この「京」の後継機であるポスト「京」は、さまざまな科学的・社会的課題を解決する先端研究開発基盤、および今後我が国が目指す新たな人間中心の社会"Society 5.0"の実現を支える重要な基盤としても期待されている。「京」で実現された高いメモリバンド幅と倍精度演算性能をより強化するとともに、AIなどの分野で重要となる半精度演算にも対応した。今回、このように設計したCPUの試作チップにおいて初期動作を確認したことで、システム開発における重要なマイルストーンを順調にクリアしたことになる。

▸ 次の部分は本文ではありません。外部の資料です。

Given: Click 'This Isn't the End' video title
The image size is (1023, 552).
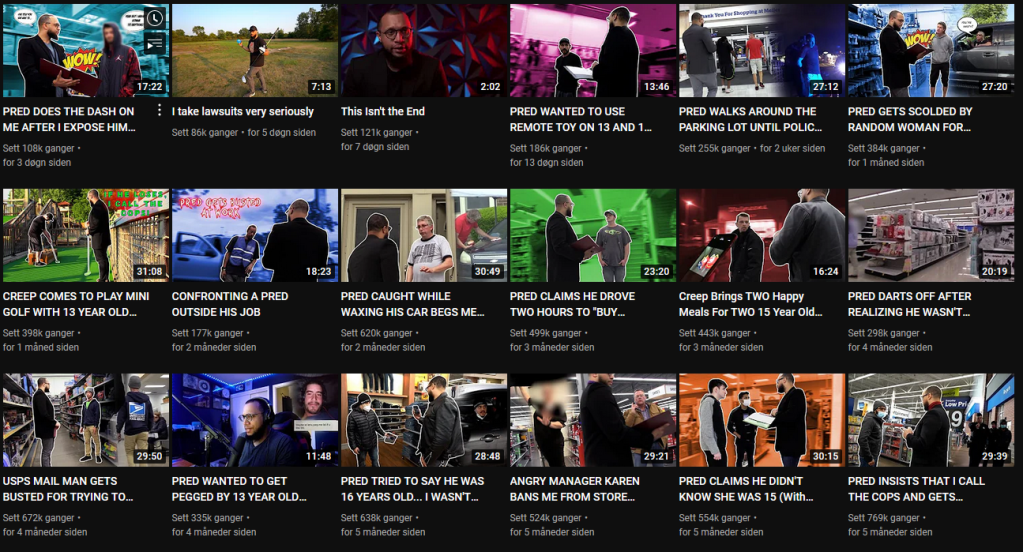Looking at the screenshot, I should point(384,112).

ポスト「京」の中核となるCPUは、Armv8-A SVEアーキテクチャを採用しつつ、「京」を含むこれまでのスーパーコンピュータ開発で富士通が培ったマイクロアーキテクチャ(ハードウェアの設計)を継承し、高性能積層メモリと相まったメモリバンド幅と演算性能を備え、アプリケーションの実行性能が高いレベルで実現できるように最適化されている。さらに、最先端の半導体技術を用いることと、省電力設計および電力制御機能を盛り込むことで、高い消費電力あたり性能を実現する。
また、プログラム開発環境を含むシステムソフトウェアは、「京」と互換性のあるものを富士通が継続して提供する。これにより、「京」で蓄積されたプログラム資産は、リコンパイルすることで確実な移行と性能確保が可能となる。また、理研で開発しているシステムソフトウェアMcKernel、XcalableMP、FDPS(Framework for Developing Particle Simulator)も利用でき、さらなる実行性能・利便性の向上に役立つものと考えているという。システムとアプリケーションを協調的に開発し、世界最高水準の汎用性、および最大で「京」の100倍のアプリケーション実行性能と、30~40MWの消費電力(参考:「京」12.7MW)を目指していく。

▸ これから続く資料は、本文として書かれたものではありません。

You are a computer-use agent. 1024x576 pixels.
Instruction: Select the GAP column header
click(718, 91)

ポスト「京」は、コンピュータシミュレーションなどで重要となる倍精度演算に加え、ディープラーニングなどで重要となる半精度演算にも対応でき、AI分野への利用拡大も期待される。また、ポスト「京」を活用することで、先端的な研究成果を生み出し、健康長寿、防災・減災、エネルギー、ものづくり分野などの社会的・科学的課題の解決や、産業競争力の強化に貢献することを目指して、開発を進めていくとしている。富士通は、今後も引き続き、理研と共にさらなる開発を進めていくとしている。
なお、ポスト「京」の試作機は、6月24日〜28日にドイツにて開催される、世界的なハイパフォーマンスコンピューティングに関する国際会議・展示会「ISC2018」に出展される予定となっている。